▸ **What you need to do**:
In the listing below, the answer starts at the line that has "Instruction: Select My account in the sidebar" and stops after the line that has "Task: Open the Google"; please repeat that part exactly and nothing more.

▸ **Given records**:
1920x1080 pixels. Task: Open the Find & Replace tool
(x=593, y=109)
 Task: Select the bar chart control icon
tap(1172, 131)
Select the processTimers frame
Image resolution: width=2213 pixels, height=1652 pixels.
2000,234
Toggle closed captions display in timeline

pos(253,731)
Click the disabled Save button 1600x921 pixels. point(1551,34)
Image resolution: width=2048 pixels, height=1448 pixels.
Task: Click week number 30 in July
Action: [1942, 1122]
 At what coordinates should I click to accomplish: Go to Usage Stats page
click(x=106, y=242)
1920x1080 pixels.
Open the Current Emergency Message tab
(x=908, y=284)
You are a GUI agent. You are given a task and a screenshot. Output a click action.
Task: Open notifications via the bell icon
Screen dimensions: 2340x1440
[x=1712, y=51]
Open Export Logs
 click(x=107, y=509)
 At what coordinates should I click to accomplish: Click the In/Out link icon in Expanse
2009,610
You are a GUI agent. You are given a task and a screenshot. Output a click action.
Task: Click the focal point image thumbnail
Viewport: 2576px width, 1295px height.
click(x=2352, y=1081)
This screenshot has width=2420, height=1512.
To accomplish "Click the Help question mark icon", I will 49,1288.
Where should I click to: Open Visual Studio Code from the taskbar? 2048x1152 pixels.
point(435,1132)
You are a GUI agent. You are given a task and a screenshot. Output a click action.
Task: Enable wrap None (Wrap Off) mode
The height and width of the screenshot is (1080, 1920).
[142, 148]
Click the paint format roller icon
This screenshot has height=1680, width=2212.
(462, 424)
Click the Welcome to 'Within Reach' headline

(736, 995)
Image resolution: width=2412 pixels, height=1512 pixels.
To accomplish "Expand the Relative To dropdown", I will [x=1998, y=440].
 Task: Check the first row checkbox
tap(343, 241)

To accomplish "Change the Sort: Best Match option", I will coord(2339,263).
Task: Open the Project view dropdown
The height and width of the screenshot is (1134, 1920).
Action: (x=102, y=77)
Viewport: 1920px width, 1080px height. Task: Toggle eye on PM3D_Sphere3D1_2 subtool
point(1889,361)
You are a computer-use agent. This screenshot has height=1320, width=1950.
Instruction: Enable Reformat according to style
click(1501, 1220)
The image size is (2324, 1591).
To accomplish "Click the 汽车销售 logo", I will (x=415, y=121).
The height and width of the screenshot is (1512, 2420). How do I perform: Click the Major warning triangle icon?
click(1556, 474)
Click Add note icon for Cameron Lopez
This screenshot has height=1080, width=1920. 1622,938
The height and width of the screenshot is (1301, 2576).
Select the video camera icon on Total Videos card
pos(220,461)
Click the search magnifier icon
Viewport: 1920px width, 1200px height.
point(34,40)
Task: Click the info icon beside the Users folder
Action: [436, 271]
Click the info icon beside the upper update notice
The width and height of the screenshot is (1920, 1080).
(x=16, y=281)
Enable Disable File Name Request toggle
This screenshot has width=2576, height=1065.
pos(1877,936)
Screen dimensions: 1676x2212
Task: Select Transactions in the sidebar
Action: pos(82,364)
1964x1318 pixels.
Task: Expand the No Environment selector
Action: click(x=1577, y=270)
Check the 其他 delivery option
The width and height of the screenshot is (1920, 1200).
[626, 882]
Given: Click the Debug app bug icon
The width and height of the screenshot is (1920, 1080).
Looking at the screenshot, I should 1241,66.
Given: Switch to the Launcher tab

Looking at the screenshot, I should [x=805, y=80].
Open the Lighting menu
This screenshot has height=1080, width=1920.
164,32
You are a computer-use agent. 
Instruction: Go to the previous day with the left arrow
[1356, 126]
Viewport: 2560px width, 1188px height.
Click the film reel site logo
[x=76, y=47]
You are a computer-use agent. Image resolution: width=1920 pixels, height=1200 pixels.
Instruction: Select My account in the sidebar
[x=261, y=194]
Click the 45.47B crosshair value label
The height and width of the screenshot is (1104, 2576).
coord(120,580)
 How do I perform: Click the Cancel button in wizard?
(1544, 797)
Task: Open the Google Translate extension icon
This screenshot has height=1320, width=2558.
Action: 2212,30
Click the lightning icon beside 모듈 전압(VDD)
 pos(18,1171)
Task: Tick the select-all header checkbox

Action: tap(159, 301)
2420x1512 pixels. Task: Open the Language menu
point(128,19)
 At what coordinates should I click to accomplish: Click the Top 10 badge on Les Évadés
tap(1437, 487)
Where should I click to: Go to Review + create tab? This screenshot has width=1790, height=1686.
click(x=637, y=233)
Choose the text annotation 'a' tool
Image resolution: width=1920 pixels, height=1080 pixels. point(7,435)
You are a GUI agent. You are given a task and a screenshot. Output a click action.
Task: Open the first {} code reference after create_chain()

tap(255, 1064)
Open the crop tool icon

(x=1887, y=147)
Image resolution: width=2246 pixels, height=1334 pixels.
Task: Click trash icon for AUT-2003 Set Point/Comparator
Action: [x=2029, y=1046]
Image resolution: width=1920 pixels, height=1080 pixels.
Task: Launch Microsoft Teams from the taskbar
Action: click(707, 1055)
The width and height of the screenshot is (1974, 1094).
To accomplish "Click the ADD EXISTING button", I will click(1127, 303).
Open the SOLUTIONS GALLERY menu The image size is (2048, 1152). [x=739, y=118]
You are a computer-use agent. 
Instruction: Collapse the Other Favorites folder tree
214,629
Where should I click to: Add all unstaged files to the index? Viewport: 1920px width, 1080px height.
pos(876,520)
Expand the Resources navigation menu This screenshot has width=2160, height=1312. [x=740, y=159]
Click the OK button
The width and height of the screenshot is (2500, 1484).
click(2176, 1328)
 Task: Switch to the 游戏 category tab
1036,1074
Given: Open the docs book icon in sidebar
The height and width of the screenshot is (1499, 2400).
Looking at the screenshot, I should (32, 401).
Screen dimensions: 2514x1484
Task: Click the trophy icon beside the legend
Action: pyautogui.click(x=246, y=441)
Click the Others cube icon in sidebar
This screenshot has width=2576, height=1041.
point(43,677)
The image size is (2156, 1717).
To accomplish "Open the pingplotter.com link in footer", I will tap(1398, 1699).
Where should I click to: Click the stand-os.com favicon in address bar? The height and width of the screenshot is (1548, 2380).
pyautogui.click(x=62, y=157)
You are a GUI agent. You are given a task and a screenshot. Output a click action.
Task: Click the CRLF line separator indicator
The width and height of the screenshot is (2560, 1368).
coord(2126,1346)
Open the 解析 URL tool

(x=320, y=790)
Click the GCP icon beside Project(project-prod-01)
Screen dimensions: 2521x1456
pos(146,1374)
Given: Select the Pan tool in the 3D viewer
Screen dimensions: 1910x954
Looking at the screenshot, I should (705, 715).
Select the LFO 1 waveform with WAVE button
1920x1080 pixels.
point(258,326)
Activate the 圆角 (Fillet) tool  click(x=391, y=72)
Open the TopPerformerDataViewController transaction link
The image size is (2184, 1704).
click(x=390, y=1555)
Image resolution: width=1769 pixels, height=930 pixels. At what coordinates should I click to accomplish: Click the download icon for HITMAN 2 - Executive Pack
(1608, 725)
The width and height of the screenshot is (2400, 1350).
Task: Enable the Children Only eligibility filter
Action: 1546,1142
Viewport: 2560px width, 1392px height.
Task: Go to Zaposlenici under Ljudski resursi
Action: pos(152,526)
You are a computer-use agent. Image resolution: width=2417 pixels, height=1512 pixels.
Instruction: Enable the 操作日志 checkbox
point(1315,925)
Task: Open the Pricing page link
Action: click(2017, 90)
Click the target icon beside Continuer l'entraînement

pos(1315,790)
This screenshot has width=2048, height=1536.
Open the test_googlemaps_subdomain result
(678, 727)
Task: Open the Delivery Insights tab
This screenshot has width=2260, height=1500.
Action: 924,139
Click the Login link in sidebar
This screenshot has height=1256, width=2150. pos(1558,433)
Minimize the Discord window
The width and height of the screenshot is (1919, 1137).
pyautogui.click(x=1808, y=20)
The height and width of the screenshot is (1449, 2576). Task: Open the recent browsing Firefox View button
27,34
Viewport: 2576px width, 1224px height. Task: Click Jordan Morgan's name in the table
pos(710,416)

▸ **Task output**:
Instruction: Select My account in the sidebar
[x=261, y=194]
Click the 45.47B crosshair value label
The height and width of the screenshot is (1104, 2576).
coord(120,580)
 How do I perform: Click the Cancel button in wizard?
(1544, 797)
Task: Open the Google Translate extension icon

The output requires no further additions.